──────── Entries provided
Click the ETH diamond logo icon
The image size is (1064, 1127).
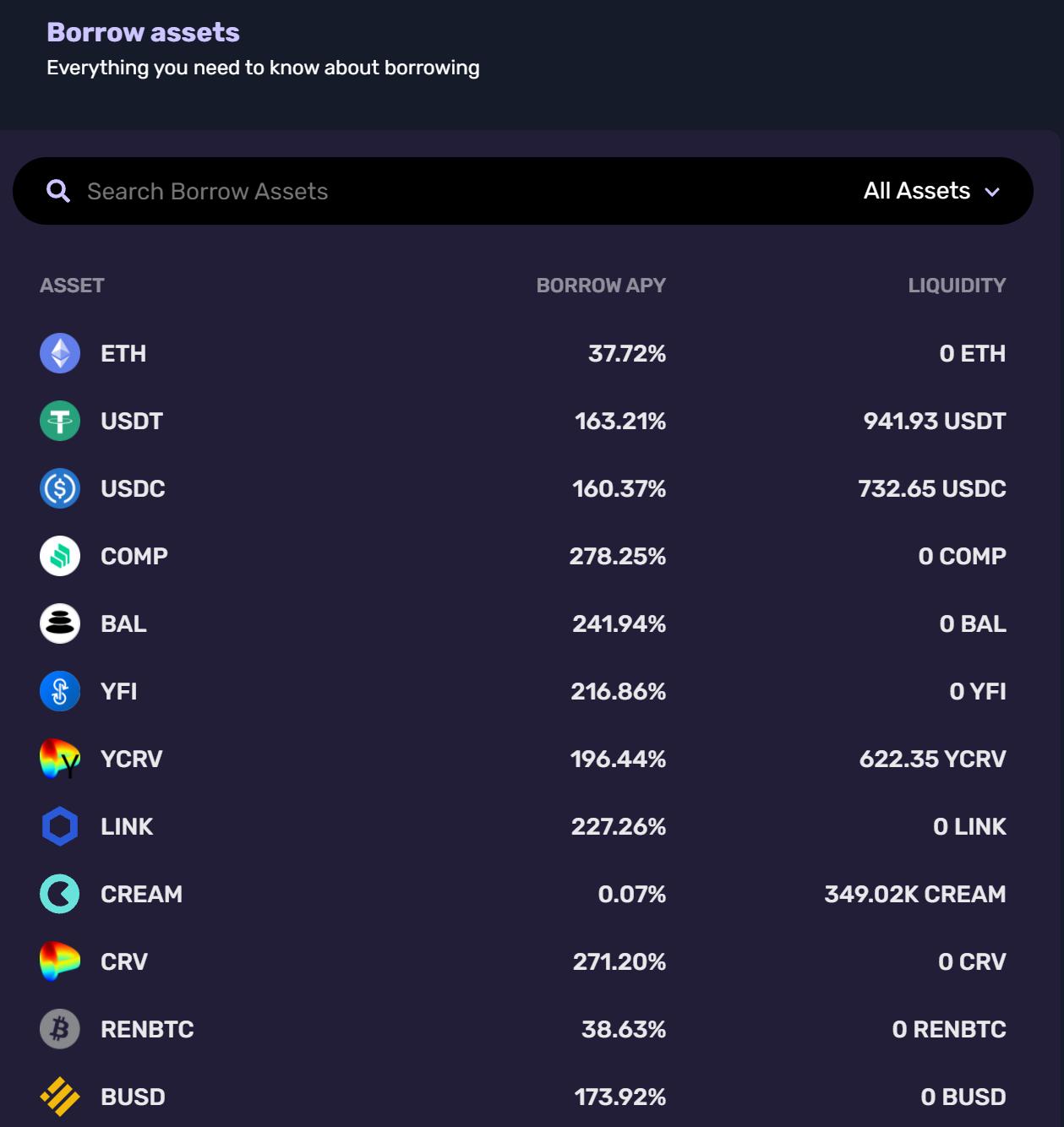(60, 353)
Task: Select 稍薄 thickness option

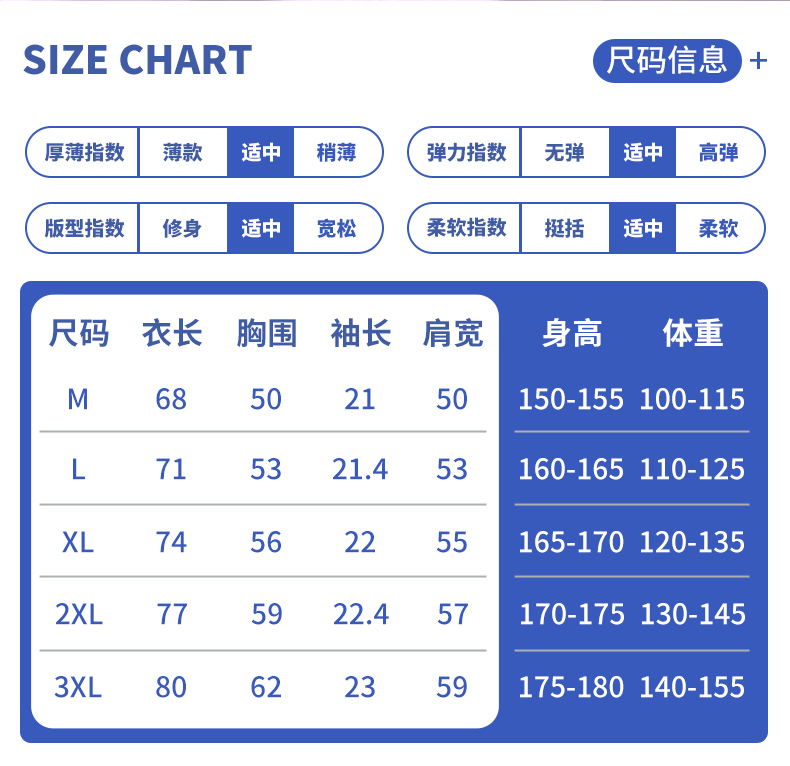Action: pyautogui.click(x=337, y=152)
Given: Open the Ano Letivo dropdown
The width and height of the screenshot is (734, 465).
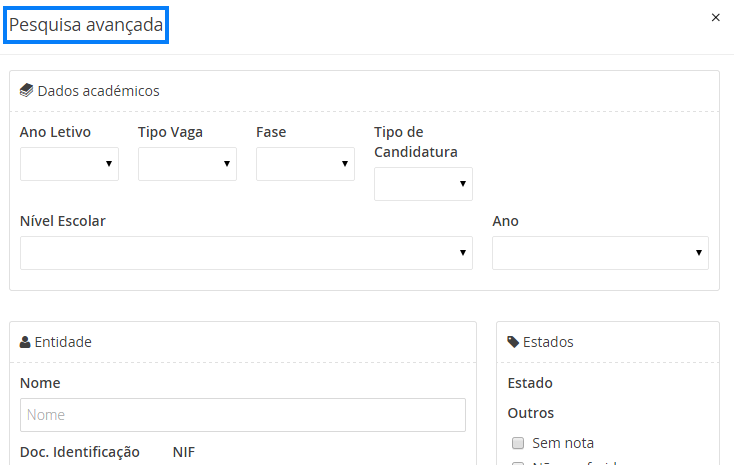Looking at the screenshot, I should click(x=69, y=164).
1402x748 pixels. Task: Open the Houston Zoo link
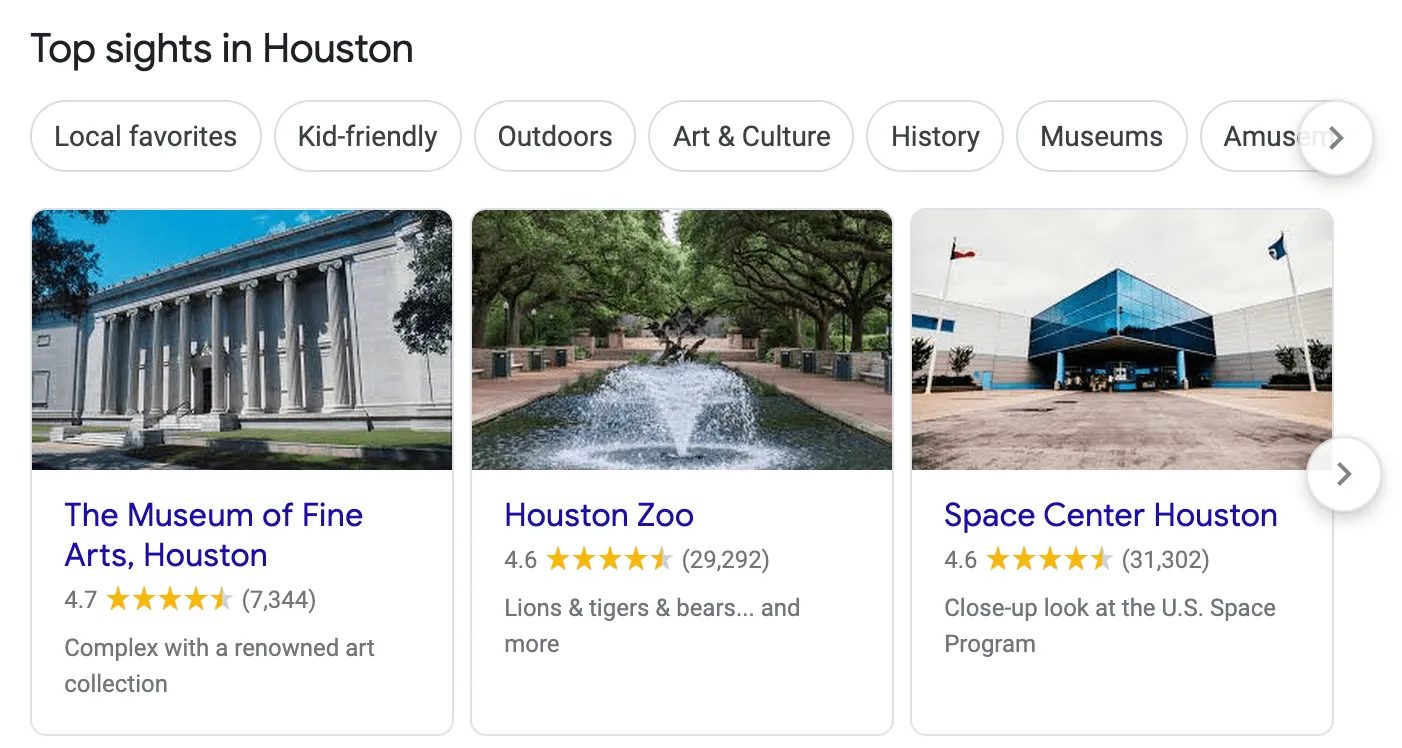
────────────────
__Problem__:
Render the material above as a numbered list with one entry per line, omitting blank lines and leaving out the pictures.

__Solution for this problem__:
1. Click the ETH diamond logo icon
2. The image size is (1064, 1127).
3. (60, 353)
4. Task: Select 稍薄 thickness option
5. Action: pyautogui.click(x=337, y=152)
6. Given: Open the Ano Letivo dropdown
7. The width and height of the screenshot is (734, 465).
8. Looking at the screenshot, I should click(x=69, y=164).
9. 1402x748 pixels. Task: Open the Houston Zoo link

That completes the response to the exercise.